Dall’altro lato c’è l’Elegia americana, il titolo del libro scritto dal candidato vicepresidente di Donald Trump, J.D. Vance, che attraverso il microcosmo della sua storia familiare racconta un macrocosmo che spiega tanto della politica, spiega perfino il trumpismo come fenomeno pre-politico, esistenziale, che ha a che fare con le radici della società americana. Attraverso la storia di una famiglia che vive nella regione dei Monti Appalachi, tra Kentucky e Ohio, racconta da la proletarizzazione della classe media, lo spaesamento della classe lavoratrice tendenzialmente bianca, a causa di una globalizzazione asimmetrica che ha coinvolto la Cina e la concorrenza sleale nel commercio mondiale: così intere filiere industriali sono andate perdute. È il drammatico racconto della deindustrializzazione della Rust Belt che era il cuore produttivo americano, ma anche dell’impegno individuale per il proprio Paese: Vance ha combattuto in Iraq e ha vissuto la delusione di fronte all’élite che non ha capito l’importanza di questo impegno. Ed è infine anche la storia di un’ascesa che racconta perché il capitalismo americano nonostante tutto funziona ancora: il sogno sta più lì che nella fabbrica dei sogni di Hollywood, ridotta a una macchina di propaganda e di liturgia progressista, a un rito autoreferenziale.

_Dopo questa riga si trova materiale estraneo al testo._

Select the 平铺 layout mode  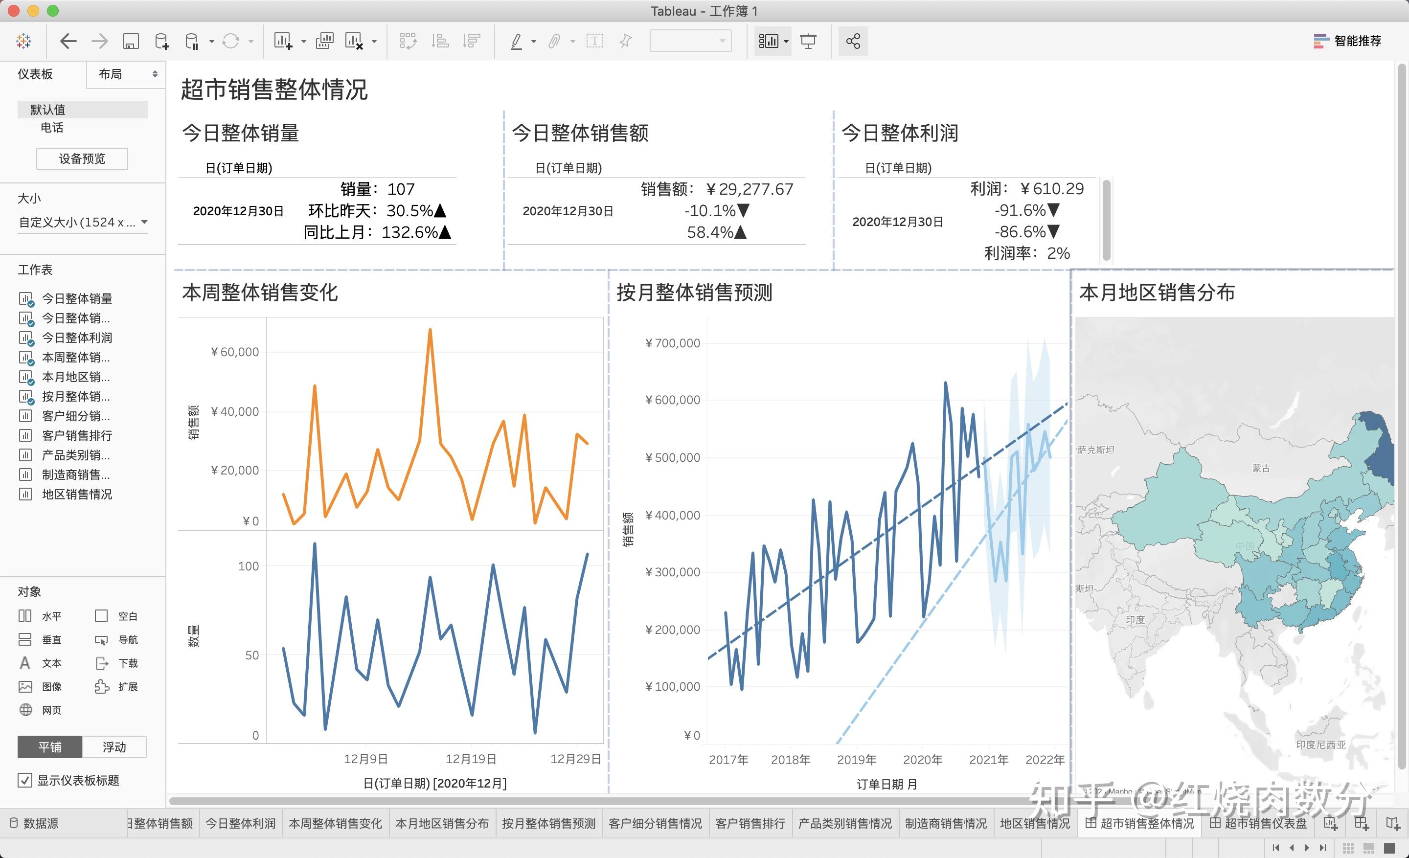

I flussi elettorali recenti descrivono questa spaccatura. Trump nasce per dare voce all’America lavoratrice, del sogno concreto, dell’elegia: noi crediamo che a tutti convenga che vinca lui, che non prevalgano la propaganda woke, l’ossessione politicamente corretta, il mito acritico di una globalizzazione sbilanciata. Agli Stati Uniti e al mondo serve qualcuno con i piedi ancorati nella realtà.